On 2014/01/08, 8:00 PM, "Bob Ball" <ball(a)umich.edu> wrote:
We are running lustre 2.1.6 on SL6.4 systems. Most OST date back to
lustre 1.8.4 under SL5.x.
I now find it necessary to drain and reformat the underlying RAID volume
of one of these OST. I have done this several times in the past, under
lustre 1.8.4, and was highly satisfied with the outcome. However, I
find this somewhat more problematic under 2.1.6 now. Basically, in the
two examples so far, corrupted files have resulted.
I have used lfs_migrate to first drain, then refill the OST after it is
reformatted. It is much faster now than under 1.8.4, which is nice. Do
I have to do this on an idle file system though to avoid the
corruption? The two previous examples were still live, so it was
possible that the corrupted files were being accessed at the time?
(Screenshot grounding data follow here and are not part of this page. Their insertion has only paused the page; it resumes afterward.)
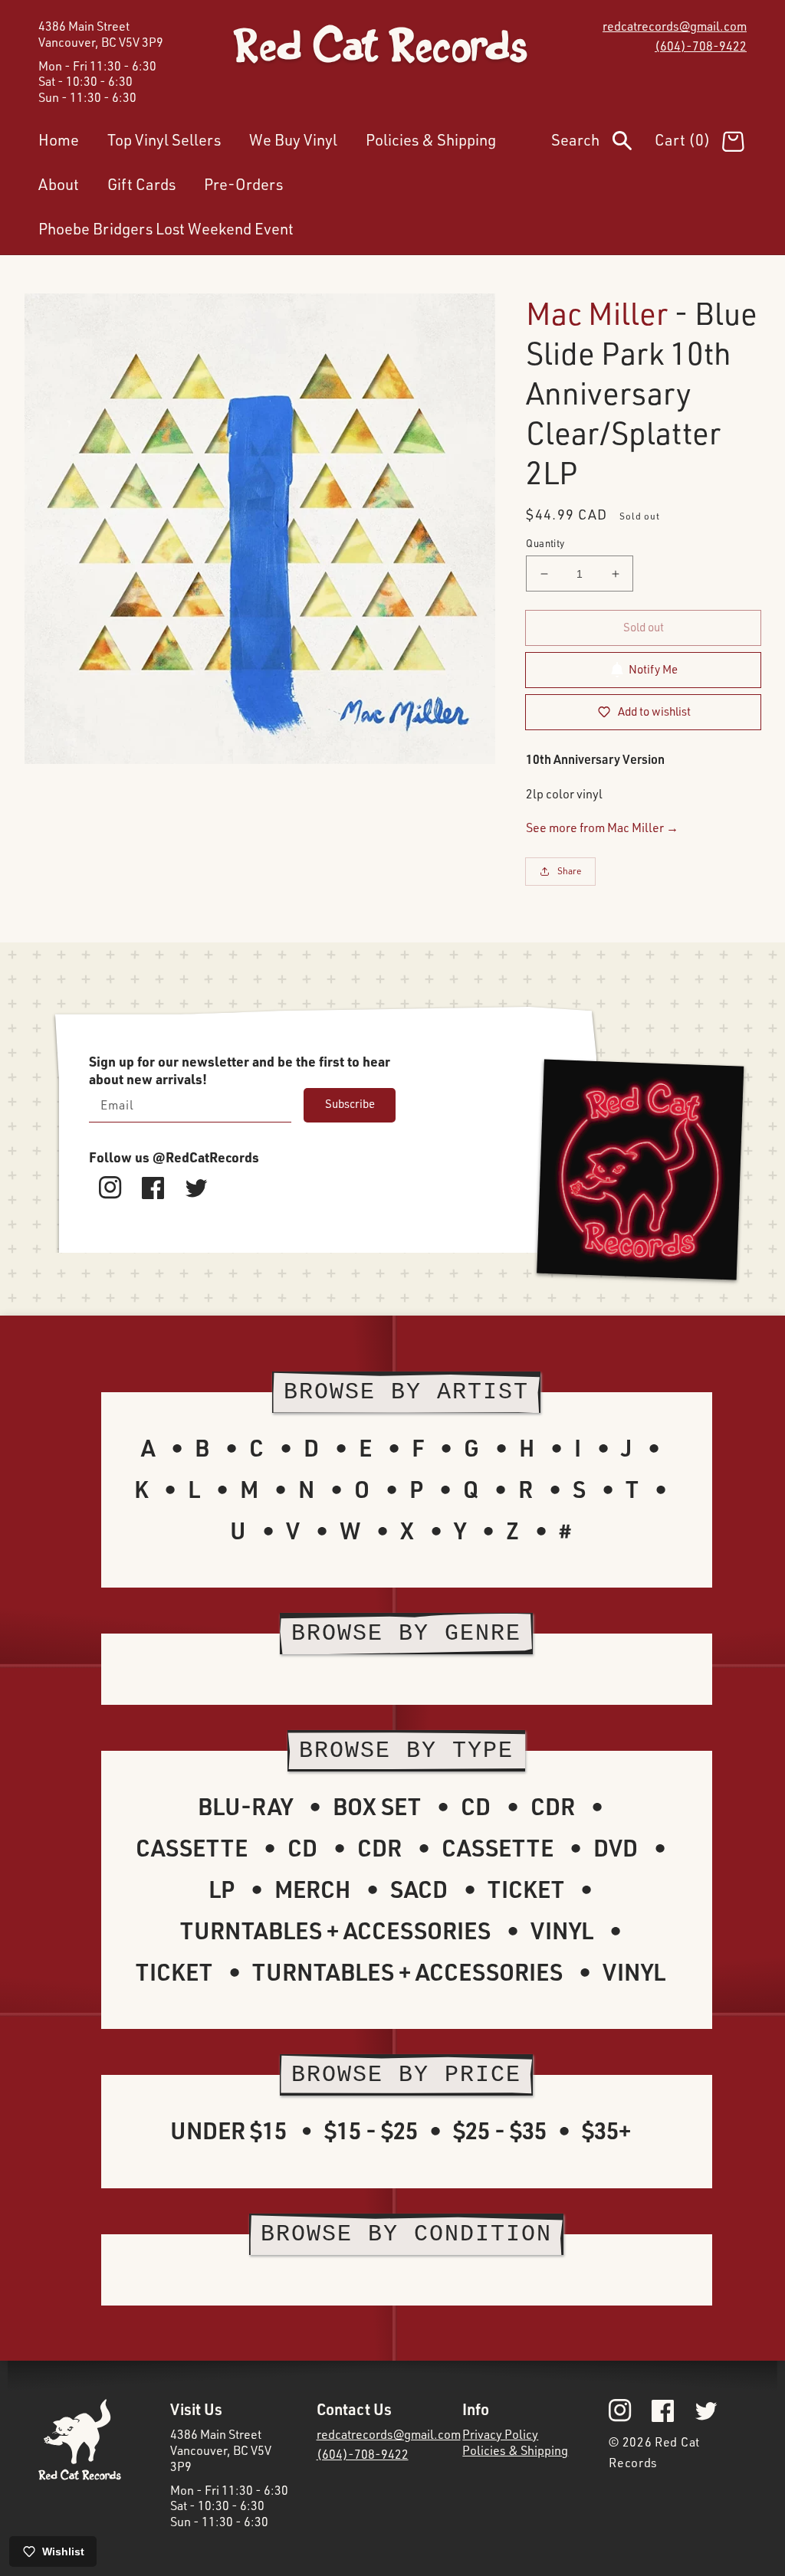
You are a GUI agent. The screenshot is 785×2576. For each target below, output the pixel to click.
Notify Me (653, 669)
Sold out (643, 627)
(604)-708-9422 (701, 46)
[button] (603, 143)
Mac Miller (597, 313)
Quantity (545, 543)
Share (569, 871)
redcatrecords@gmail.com (675, 26)
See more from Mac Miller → (602, 827)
Could this have been the cause of the problems?
What am I missing in doing this now under 2.1.6?
The lfs_migrate man page and script for 2.1 (I thought) made it pretty
clear
that this tool is not safe for files that may be in use/modified:
# lfs_migrate /mnt/lustre/foo
lfs_migrate is currently NOT SAFE for moving in-use files.
Use it only when you are sure migrated files are unused.
If emptying OST(s) that are not disabled on the MDS, new
files may use them. To prevent MDS allocating any files on
OSTNNNN run 'lctl --device %{fsname}-OSTNNNN-osc deactivate'
on the MDS.
Continue? (y/n)
This situation is improved in Lustre 2.4 and 2.5 - open files are migrated
"in place" and transparently to applications, though it isn't yet able to
migrate files that are actively being modified (it should leave the file in
place if it detects the file is modified during migration).
Cheers, Andreas
--
Andreas Dilger
Lustre Software Architect
Intel High Performance Data Division